52 Eu égard à l’ensemble des considérations qui précèdent, il convient de répondre à la seconde partie de la première question et à la seconde question que l’article 2, paragraphe 2, sous f), de la directive 2008/48 doit être interprété en ce sens que, sous réserve des cas dans lesquels le prêteur anticipe, dès la conclusion du contrat de crédit, l’inexécution par le consommateur de l’obligation de paiement afin de rechercher un avantage économique, les intérêts moratoires et les frais de recouvrement extrajudiciaire dont un consommateur est redevable en cas de retard ou d’inexécution de l’obligation de paiement qui lui incombe en vertu d’un contrat de crédit ne relèvent pas des notions d’« intérêt » et d’« autres frais », au sens de cette disposition, et cela indépendamment, en principe, du fait que ces intérêts et autres frais soient d’origine légale ou conventionnelle comme du fait que, le cas échéant, lesdits intérêts et autres frais d’origine conventionnelle soient supérieurs à ce qui serait dû en vertu de la loi.

Sur la première partie de la première question

53 Eu égard à la réponse apportée à la seconde partie de la première question et à la seconde question, il n’y a pas lieu de répondre à la première partie de la première question.

Sur les dépens

54 La procédure revêtant, à l’égard des parties au principal, le caractère d’un incident soulevé devant la juridiction de renvoi, il appartient à celle-ci de statuer sur les dépens. Les frais exposés pour soumettre des observations à la Cour, autres que ceux desdites parties, ne peuvent faire l’objet d’un remboursement.

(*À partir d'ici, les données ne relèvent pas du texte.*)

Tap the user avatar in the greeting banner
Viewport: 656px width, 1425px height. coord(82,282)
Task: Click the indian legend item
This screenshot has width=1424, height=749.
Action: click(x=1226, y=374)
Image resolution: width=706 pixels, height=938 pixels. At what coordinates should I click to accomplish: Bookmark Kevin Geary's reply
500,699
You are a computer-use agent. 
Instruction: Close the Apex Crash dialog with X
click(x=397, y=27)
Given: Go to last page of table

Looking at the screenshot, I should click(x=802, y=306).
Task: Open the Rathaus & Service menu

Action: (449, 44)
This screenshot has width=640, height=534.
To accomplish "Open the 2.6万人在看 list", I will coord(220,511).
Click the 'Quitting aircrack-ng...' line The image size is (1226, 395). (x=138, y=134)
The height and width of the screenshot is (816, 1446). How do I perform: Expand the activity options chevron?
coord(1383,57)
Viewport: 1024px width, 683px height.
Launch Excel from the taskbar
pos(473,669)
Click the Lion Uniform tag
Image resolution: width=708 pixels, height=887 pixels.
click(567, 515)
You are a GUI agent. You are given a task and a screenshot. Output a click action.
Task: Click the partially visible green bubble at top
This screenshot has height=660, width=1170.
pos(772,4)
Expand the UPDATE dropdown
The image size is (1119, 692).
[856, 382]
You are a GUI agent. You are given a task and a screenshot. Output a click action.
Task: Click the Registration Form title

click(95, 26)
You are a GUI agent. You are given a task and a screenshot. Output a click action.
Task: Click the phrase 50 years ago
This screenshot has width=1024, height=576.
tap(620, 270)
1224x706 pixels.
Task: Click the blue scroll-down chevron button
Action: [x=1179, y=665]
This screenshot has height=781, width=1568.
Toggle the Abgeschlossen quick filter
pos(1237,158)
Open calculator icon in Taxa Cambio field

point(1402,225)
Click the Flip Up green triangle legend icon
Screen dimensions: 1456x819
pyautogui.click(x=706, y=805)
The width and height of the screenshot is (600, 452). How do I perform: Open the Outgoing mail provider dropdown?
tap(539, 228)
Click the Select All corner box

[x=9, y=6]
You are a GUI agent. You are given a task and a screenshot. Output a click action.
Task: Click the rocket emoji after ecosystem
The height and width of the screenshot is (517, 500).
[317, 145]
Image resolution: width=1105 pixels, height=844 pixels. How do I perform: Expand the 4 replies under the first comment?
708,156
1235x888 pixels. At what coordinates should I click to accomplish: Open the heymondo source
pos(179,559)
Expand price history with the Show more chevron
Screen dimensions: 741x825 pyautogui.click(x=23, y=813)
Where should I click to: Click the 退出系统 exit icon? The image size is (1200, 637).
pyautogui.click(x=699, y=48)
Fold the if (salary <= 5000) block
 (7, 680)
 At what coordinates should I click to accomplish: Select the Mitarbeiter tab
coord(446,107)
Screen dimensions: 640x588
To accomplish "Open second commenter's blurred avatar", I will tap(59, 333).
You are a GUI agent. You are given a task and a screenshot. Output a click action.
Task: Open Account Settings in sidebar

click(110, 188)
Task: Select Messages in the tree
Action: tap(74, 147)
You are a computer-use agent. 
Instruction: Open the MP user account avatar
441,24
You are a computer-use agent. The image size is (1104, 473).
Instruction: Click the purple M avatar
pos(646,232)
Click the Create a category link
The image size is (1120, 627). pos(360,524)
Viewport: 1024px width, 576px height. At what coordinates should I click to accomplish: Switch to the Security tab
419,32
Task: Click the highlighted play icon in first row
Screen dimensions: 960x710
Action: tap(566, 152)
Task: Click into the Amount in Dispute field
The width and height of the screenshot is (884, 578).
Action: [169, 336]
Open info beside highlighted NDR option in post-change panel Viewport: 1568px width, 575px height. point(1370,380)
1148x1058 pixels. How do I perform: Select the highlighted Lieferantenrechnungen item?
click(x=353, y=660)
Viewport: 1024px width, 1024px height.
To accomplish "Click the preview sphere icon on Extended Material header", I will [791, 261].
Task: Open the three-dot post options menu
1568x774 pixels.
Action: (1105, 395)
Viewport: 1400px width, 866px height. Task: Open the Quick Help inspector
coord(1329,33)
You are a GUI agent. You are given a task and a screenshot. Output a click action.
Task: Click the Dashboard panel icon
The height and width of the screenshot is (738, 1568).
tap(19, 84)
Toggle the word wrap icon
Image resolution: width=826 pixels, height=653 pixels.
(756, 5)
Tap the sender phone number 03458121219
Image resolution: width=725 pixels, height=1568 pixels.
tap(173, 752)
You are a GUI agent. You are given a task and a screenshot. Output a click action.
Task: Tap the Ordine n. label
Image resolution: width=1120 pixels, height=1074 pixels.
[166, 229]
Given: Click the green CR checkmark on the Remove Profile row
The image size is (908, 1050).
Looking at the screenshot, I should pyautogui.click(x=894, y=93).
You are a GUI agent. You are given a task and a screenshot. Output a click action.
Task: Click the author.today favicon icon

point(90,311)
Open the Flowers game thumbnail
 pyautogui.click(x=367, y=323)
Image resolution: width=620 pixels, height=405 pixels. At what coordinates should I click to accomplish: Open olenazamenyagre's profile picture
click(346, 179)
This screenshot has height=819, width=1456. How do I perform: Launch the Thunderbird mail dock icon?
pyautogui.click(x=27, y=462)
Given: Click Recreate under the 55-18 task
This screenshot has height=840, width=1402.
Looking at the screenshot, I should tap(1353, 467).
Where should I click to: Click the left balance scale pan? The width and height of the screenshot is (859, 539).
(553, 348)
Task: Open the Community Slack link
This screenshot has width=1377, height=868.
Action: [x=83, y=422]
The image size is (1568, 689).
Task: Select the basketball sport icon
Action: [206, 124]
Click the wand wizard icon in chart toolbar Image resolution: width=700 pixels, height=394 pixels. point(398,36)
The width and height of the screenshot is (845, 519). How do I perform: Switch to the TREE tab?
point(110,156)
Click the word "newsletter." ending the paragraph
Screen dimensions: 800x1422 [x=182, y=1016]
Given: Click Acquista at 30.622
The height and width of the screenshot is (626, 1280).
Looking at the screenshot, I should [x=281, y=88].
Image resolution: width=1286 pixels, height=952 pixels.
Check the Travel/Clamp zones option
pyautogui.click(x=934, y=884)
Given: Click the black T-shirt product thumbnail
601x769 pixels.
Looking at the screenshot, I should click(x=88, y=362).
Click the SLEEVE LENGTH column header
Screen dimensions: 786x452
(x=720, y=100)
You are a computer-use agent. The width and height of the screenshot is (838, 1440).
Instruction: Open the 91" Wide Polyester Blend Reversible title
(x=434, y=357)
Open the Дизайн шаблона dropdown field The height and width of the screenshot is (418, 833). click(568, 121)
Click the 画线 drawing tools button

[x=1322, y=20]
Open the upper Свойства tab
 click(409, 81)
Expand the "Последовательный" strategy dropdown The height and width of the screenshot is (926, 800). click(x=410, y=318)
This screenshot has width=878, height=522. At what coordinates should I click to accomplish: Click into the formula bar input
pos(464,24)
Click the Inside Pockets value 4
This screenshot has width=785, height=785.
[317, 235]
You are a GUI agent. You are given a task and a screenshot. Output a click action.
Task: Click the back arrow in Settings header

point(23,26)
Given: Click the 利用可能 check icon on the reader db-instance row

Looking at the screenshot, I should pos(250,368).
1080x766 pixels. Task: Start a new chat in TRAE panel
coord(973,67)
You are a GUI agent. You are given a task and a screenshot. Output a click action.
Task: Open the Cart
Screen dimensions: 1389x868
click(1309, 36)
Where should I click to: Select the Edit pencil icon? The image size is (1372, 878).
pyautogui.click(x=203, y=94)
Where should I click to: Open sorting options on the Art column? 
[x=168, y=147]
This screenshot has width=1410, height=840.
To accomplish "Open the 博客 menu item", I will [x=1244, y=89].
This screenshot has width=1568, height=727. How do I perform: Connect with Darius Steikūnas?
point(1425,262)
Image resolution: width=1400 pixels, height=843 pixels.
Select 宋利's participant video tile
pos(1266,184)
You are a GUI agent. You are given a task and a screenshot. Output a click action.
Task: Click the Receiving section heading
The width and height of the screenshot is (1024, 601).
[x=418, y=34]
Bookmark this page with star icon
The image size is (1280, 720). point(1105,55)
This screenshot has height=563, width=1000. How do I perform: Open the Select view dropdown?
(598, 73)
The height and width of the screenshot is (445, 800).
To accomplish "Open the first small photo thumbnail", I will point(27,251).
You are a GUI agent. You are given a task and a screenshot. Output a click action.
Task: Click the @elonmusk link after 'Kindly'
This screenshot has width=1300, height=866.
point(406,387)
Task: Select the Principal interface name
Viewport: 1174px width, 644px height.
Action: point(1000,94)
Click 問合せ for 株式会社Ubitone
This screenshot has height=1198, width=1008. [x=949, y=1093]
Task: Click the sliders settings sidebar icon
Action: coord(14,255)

Par ces motifs, la Cour (quatrième chambre) dit pour droit :

L’article 2, paragraphe 2, sous f), de la directive 2008/48/CE du Parlement européen et du Conseil, du 23 avril 2008, concernant les contrats de crédit aux consommateurs et abrogeant la directive 87/102/CEE du Conseil,

doit être interprété en ce sens que :

sous réserve des cas dans lesquels le prêteur anticipe, dès la conclusion du contrat de crédit, l’inexécution par le consommateur de l’obligation de paiement afin de rechercher un avantage économique, les intérêts moratoires et les frais de recouvrement extrajudiciaire dont un consommateur est redevable en cas de retard ou d’inexécution de l’obligation de paiement qui lui incombe en vertu d’un contrat de crédit ne relèvent pas des notions d’« intérêt » et d’« autres frais », au sens de cette disposition, et cela indépendamment, en principe, du fait que ces intérêts et autres frais soient d’origine légale ou conventionnelle comme du fait que, le cas échéant, lesdits intérêts et autres frais d’origine conventionnelle soient supérieurs à ce qui serait dû en vertu de la loi.